So what does it mean to talk about the intrinsic dimensionality of a tabular data set? Well first consider that a data set of any interest will not have purely random entries. There will be some underlying distribution of possible entries. We could look at it in a few ways depending on whether we had knowledge of surrounding features or labels, e.g. the distribution of possible entries found within a feature without knowledge of corresponding labels, the distribution of possible entries found within a feature with knowledge of corresponding labels, or both scenarios again considering prior knowledge or not of surrounding features. Given the risk that all of these alternate framings may overwhelm the narrative, let’s back up and just consider a single case.

Let’s say we have a tabular data set with a single feature containing numeric float entries of an unbounded range. Without knowledge of labels or surrounding features, we could describe this data set as having an intrinsic dimension of 1, as entries will fall somewhere along the line between negative to positive infinity. Now let’s assume that we have visibility of labels (or this same thought experiment works assuming we have visibility of an adjacent feature with small reframing). If our single feature is fully describable by the value of a corresponding label (e.g. y = mx + b), then even with knowledge of labels, we don’t gain any additional degrees of freedom for the feature/label set value, and thus we suggest that our pair of a feature and corresponding labels retain an intrinsic dimensionality of 1.

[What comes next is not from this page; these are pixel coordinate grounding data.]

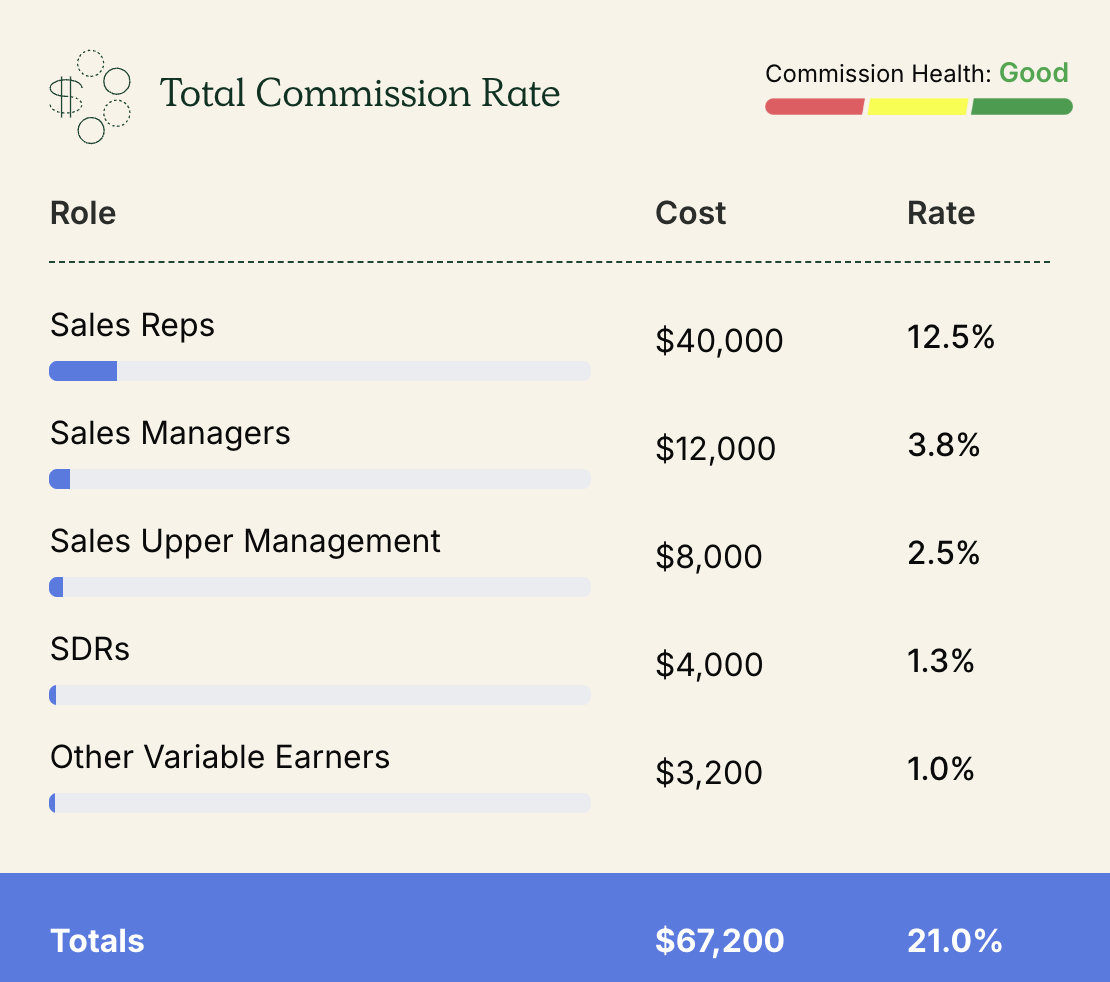The width and height of the screenshot is (1110, 982).
Task: Click the SDRs 1.3% rate value
Action: click(x=940, y=661)
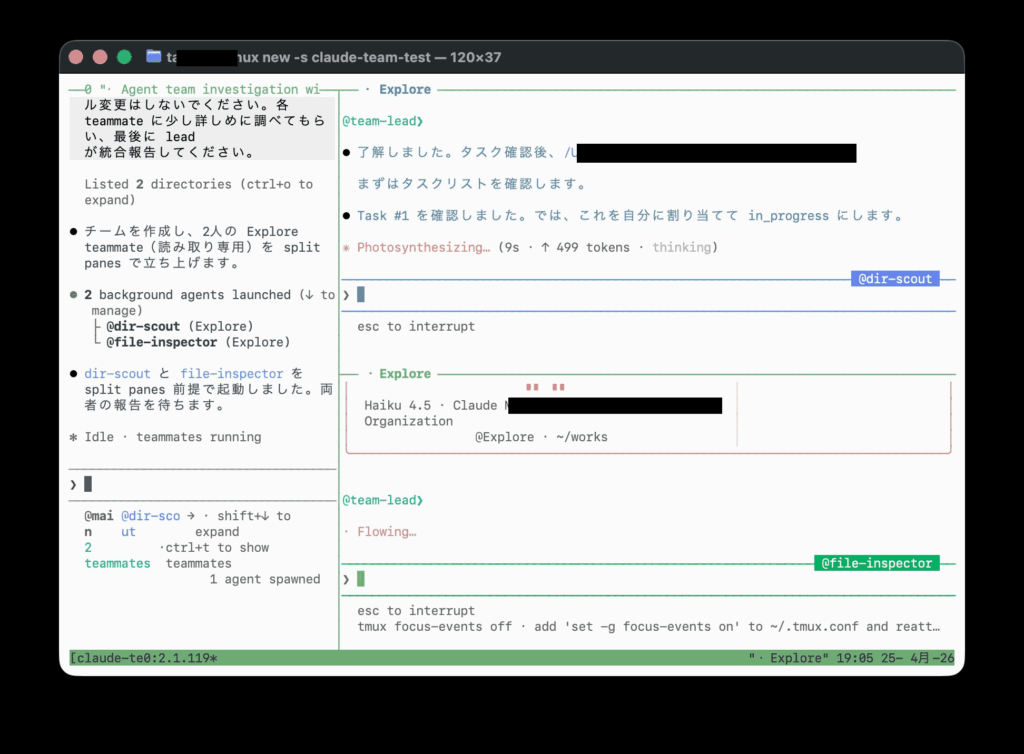The width and height of the screenshot is (1024, 754).
Task: Expand the 'Listed 2 directories' output
Action: tap(198, 185)
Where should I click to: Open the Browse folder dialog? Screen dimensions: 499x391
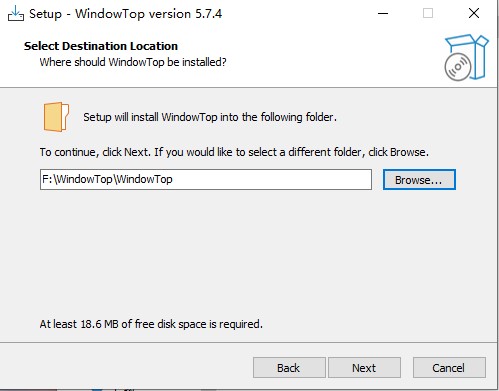[419, 180]
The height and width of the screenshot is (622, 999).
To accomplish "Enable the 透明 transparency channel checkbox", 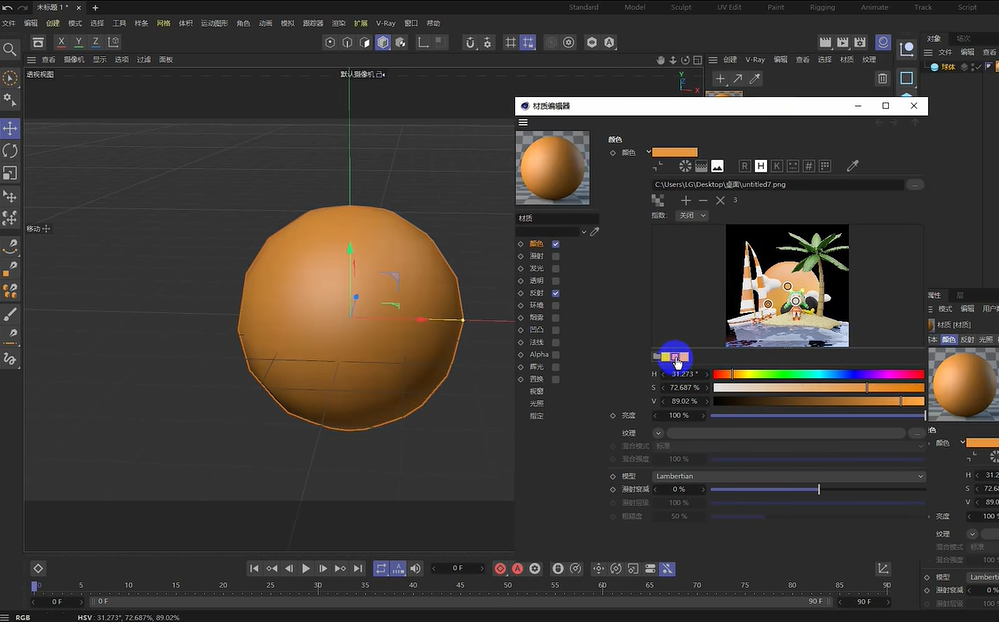I will click(556, 281).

This observation is getting a little ahead of ourselves, but we noted in the geometric regularization writeup that it has been demonstrated by (Dhifallah & Lu, 2021) that incorporating some number of additional perturbation vectors of injected noise into a data set appears to result in a proportional increase to the number of parameters needed to reach the overparameterization regime. We’ll later attempt to tie this into the thought experiment in more detail below, for now let’s use this as an excuse to consider the impact of a noise perturbation vector added to our simple numeric feature in a manner independent of the corresponding label as would be based on the feature prior to the state with the injected noise. In short, we’ll find that the added degree of freedom around the feature value in relation to the label means that our prior single (1) intrinsic dimension of the feature and label set is insufficient to describe the degrees of freedom found after the noise. In other words, injecting noise into the feature increases the resulting intrinsic dimension of the system consistent to the number of degrees of freedom associated with the noise profile — what Dhifallah & Lu refer to as the number of perturbation vectors. (Where for example noise sampled from a single Gaussian distribution has a single perturbation vector, or e.g. noise sampled from the additive combination of two differently scaled Gaussian samplings would represent two perturbation vectors.)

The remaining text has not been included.